L’opera di Mezzacapo, che rappresenta la sua prima esperienza narrativa, si caratterizza come momento molto significativo nel percorso artistico del noto personaggio piombinese. Già conosciuto a livello nazionale come pittore e direttore artistico in manifestazioni culturali di livello, si è impegnato, questa volta, in uno sforzo creativo di particolare significato al quale l’amministrazione comunale vuole dare il giusto rilievo, per l’impegno culturale espresso dall’autore nell’accurata ricerca storica che fa riferimento alla Toscana del XVI secolo, e per la coinvolgente dimensione fantastica propria del romanzo.
Un’opera di 536 pagine, ricca di salti temporali e di atmosfere immaginarie tra riti magici, streghe, fantasmi e oscure presenze, che si esprime con un linguaggio piacevole e ben costruito. Quasi un horror storico molto documentato che si svolge nel Rinascimento toscano del XVI secolo, ricco di contraddizioni.

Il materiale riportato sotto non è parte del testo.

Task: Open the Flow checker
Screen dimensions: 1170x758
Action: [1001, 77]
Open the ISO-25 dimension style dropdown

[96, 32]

I protagonisti principali di questo romanzo sono totalmente inventati mentre la dimensione storica in cui si muovono è frutto di ricerca in testi acclamati. Il romanzo fa quindi riferimento al vero e qualche volta al verosimile, in un’ambientazione fantastica di cui sono ricchi il monte Amiata e la Val d’Orcia.
Inizia nel nostro secolo e si estende nel Rinascimento, senese e fiorentino, ispirandosi liberamente alla storia degli abitanti del borgo medievale di Vivo d’Orcia (Si), in una regione ineguagliabile, la Toscana, magica terra dove si respira ancora il mistero di quel tempo antico.